I've got a document in a collection 'events' with the following structure:
{
"_id" : "abc",
"text" : "some text",
}
I wish to update the document by inserting an array named guestOwner. The result I want would update the document like this:
{
"_id" : "abc",
"text" : "some text",
"guestOwner" : [
{
"name" : "JACK BLACK",
"guests" : [
"GUEST1",
"GUEST2"
]
}
]
}
So I tried an mongo update with the following:
db.events.update({ _id: eventid }, { $push: { guestOwner: { name: username, guests: allGuests } } });
where 'username' is a string, and 'allGuests' is an array of names ["Guest1", "Guest2"]

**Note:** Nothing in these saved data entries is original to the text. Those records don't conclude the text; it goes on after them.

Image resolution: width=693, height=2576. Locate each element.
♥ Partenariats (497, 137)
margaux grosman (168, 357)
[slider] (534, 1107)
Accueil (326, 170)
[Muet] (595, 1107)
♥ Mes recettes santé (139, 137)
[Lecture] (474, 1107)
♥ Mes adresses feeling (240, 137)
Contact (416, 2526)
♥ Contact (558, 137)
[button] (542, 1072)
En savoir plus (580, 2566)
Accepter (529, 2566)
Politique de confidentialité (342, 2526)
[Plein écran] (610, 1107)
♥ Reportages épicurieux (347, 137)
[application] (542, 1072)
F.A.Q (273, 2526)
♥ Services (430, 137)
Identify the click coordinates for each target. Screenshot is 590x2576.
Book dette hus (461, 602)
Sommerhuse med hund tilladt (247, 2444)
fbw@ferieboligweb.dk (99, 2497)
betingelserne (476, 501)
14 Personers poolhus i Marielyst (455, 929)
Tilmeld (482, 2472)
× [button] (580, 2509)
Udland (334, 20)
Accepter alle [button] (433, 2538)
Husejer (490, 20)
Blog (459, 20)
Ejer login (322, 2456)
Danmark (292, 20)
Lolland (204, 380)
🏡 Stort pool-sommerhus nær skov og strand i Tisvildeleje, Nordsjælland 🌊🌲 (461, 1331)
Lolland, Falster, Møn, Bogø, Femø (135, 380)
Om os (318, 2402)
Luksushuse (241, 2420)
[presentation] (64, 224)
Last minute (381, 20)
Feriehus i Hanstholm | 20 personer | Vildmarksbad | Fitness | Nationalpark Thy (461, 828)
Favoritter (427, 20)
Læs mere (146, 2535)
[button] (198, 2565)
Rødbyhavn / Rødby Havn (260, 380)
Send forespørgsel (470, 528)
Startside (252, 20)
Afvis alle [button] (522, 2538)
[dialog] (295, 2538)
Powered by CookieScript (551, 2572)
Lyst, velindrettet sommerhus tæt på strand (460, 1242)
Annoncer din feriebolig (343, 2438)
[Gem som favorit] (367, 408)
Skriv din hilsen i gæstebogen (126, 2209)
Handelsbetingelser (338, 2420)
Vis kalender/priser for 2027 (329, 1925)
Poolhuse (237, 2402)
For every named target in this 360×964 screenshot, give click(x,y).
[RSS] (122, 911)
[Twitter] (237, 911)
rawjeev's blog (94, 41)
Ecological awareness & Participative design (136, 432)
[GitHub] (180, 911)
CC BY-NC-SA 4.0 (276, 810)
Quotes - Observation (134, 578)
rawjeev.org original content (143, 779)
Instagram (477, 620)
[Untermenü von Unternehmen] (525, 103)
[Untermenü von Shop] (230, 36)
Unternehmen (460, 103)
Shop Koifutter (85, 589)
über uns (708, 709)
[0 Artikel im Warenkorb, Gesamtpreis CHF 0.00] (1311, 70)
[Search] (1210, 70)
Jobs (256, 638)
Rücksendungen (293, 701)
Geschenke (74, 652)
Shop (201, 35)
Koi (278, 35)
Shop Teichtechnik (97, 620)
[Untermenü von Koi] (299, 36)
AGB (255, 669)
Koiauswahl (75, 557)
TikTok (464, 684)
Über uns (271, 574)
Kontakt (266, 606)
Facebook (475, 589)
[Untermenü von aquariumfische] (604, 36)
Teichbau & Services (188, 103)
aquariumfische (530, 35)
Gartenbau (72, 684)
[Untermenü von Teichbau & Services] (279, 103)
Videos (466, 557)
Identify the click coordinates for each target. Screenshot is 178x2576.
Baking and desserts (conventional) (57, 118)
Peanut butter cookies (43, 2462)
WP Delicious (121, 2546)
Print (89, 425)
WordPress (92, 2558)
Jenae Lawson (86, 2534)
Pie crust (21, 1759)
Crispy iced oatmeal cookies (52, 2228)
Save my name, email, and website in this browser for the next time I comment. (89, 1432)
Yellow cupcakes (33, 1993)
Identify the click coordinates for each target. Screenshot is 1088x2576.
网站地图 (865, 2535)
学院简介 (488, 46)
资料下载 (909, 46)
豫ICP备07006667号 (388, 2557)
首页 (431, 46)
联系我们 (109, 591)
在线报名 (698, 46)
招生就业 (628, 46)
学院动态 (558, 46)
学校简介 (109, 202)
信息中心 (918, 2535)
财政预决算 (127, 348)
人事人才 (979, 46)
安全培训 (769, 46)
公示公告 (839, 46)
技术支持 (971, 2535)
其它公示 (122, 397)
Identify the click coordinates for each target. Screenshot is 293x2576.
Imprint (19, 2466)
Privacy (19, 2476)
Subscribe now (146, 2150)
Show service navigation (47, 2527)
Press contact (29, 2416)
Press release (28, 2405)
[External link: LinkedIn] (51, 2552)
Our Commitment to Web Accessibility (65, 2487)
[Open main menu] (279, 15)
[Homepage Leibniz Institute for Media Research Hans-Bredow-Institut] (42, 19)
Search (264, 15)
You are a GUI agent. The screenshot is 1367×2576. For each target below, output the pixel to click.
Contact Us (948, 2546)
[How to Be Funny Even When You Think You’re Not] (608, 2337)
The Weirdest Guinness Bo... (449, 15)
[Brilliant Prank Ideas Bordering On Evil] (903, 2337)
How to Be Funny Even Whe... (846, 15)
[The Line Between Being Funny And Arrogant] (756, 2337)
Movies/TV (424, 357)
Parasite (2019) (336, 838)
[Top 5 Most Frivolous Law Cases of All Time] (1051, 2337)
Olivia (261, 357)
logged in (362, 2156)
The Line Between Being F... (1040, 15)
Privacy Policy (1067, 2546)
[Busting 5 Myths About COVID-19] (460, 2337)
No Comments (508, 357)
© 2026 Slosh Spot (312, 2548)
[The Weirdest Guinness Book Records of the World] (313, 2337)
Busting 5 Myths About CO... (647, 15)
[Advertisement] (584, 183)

The issue for me is when a subsequent update to the document occurs, I would want to push a the new 'allGuests' array into the existing one if the name is the same. For example, if a second update occurs with 'allGuests' = ["GUEST3"], and with the same name = "JACK BLACK", I would want the document to be:
{
"_id" : "abc",
"text" : "some text",
"guestOwner" : [
{
"name" : "JACK BLACK",
"guests" : [
"GUEST1",
"GUEST2"
"GUEST3"
]
}
]
}
BUT, if the document were updated with a different name = 'JOHN SMITH' where allGuests array = ["GUEST3"], it would create:
{
"_id" : "abc",
"text" : "some text",
"guestOwner" : [
{
"name" : "JACK BLACK",
"guests" : [
"GUEST1",
"GUEST2"
]
},
{
"name" : "JOHN SMITH",
"guests" : [
"GUEST3"
]
}
]
}
Would I need conditional statements surrounding the mongo update to check for guestOwner[0].name? Not sure if mongo could do this on its own, or if a bunch of logic is going to be necessary.